▸ Work instructions
Put the rows from the line with "Find the location" through the line with "x-tick-label: 1:20K is" into a Markdown table with columns No. and Content, numbering each row and skipping blank lines. Omit the pictures.

--- Given data ---

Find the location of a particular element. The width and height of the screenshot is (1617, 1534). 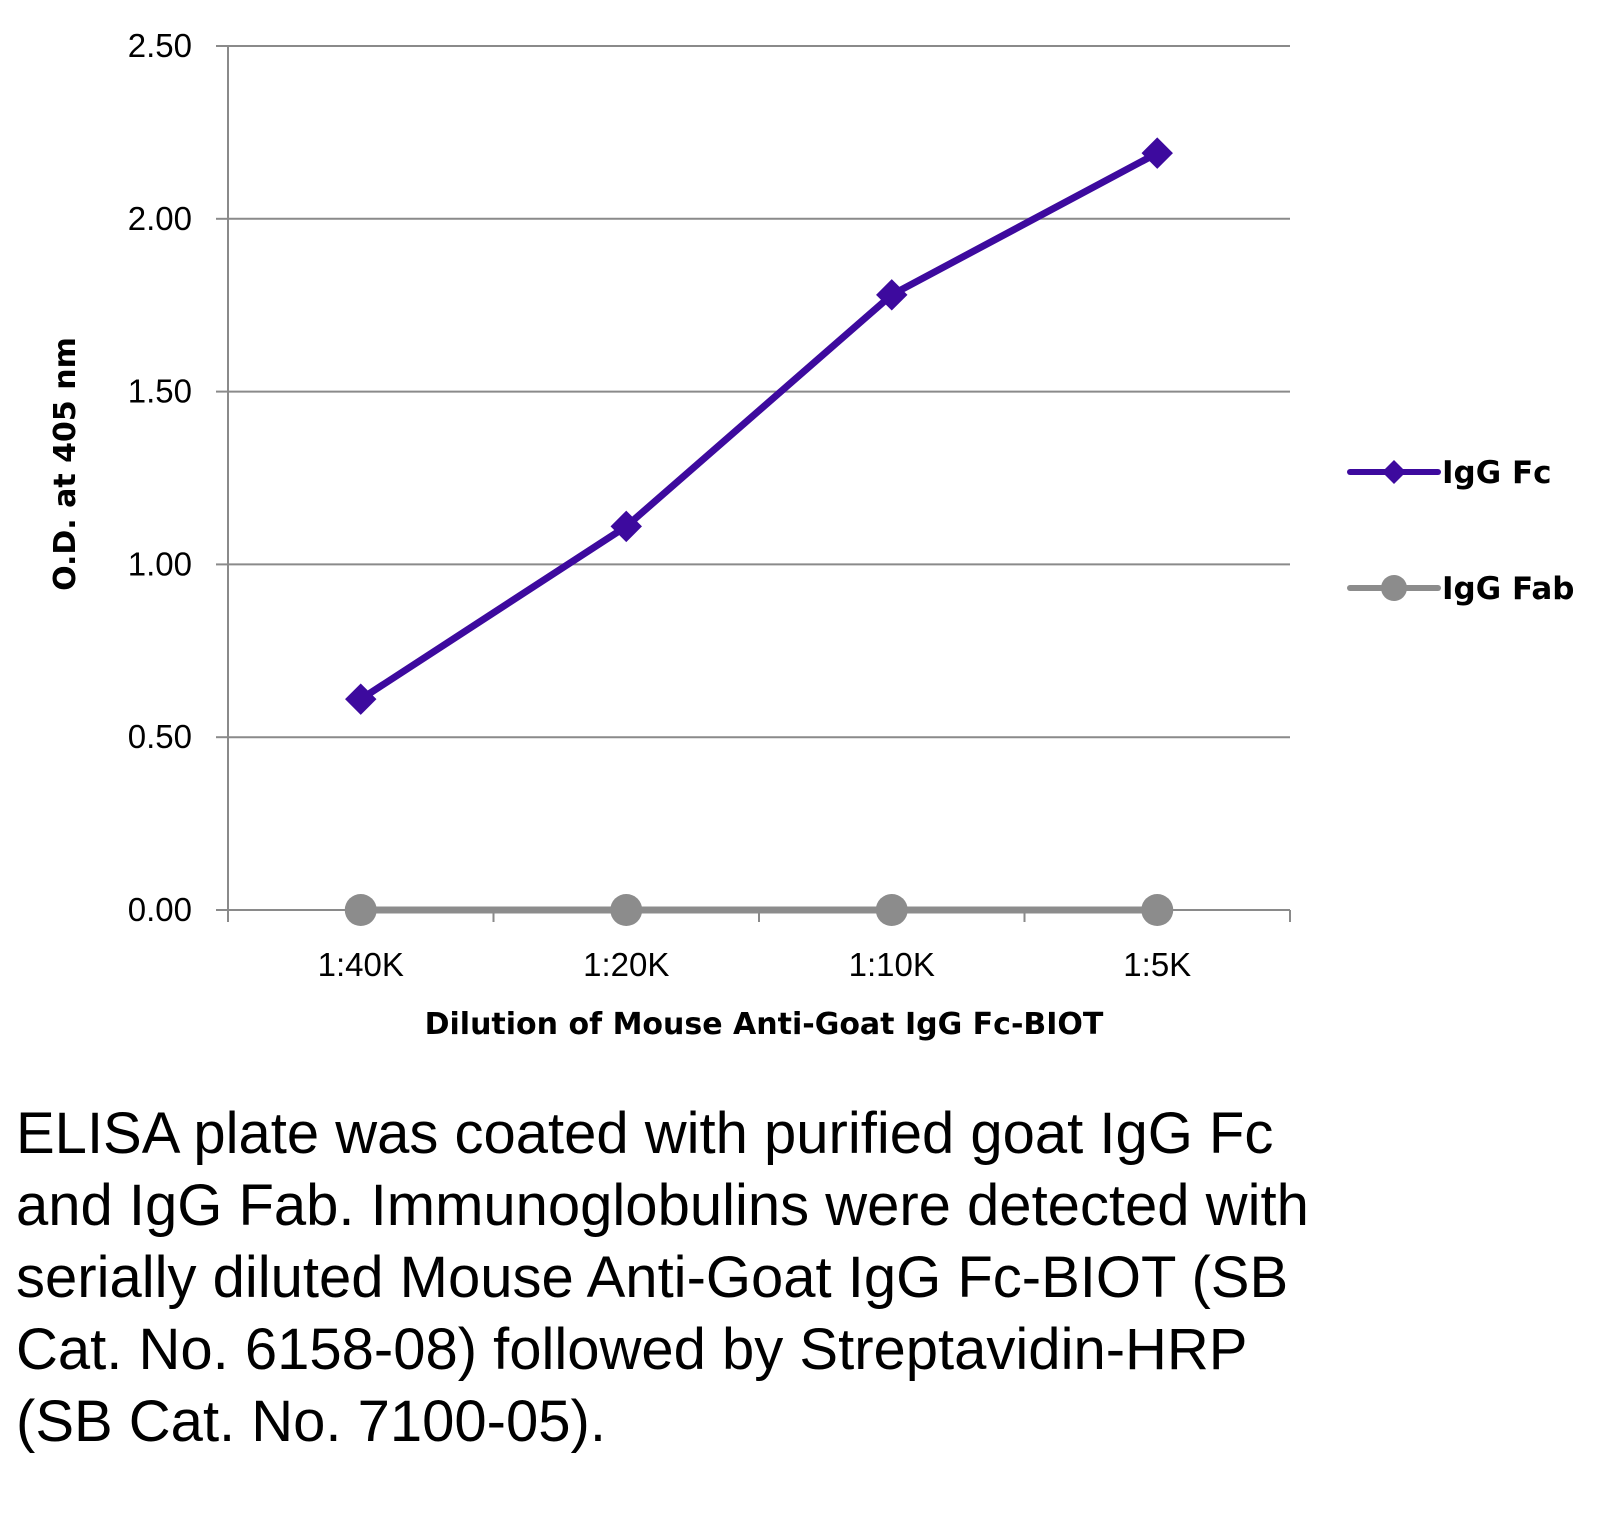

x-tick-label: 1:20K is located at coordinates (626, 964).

---
--- Given data ---

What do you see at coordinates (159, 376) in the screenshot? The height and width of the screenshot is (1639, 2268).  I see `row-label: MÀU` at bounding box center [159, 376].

---
--- Given data ---

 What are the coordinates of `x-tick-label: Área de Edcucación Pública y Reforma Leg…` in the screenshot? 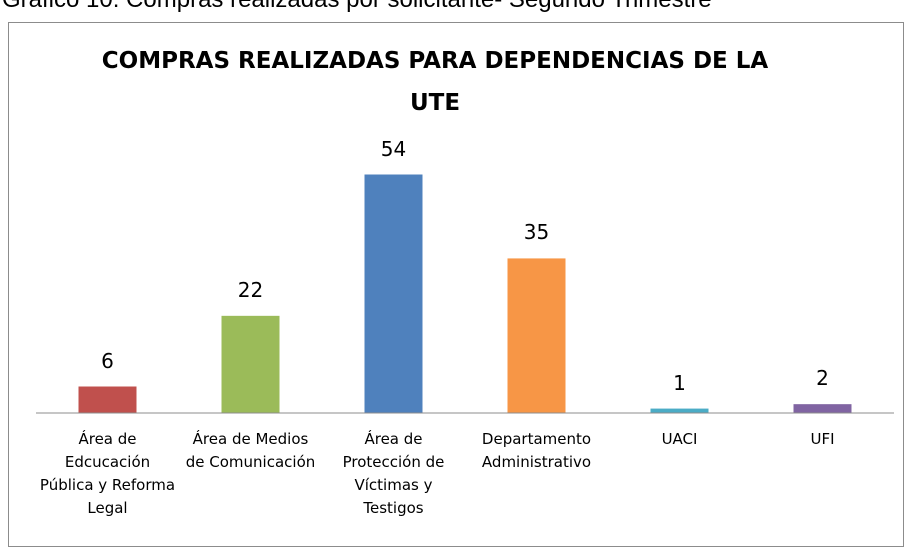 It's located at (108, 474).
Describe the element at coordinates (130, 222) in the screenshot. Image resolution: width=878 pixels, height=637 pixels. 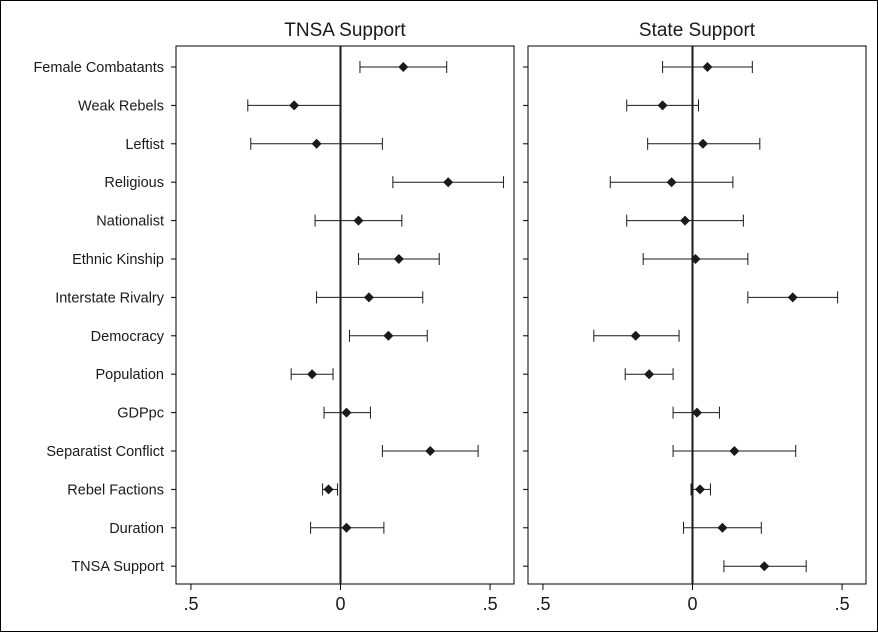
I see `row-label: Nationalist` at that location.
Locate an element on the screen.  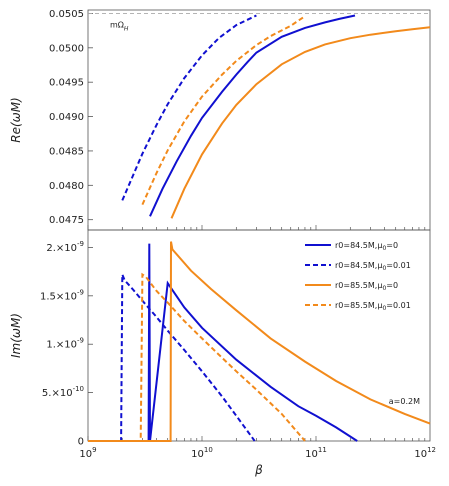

---

▸ Answer space
| No. | Content |
|---|---|
| 1 | Find the location of a particular element. The width and height of the screenshot is (1617, 1534).  |
| 2 | x-tick-label: 1:20K is located at coordinates (626, 964). |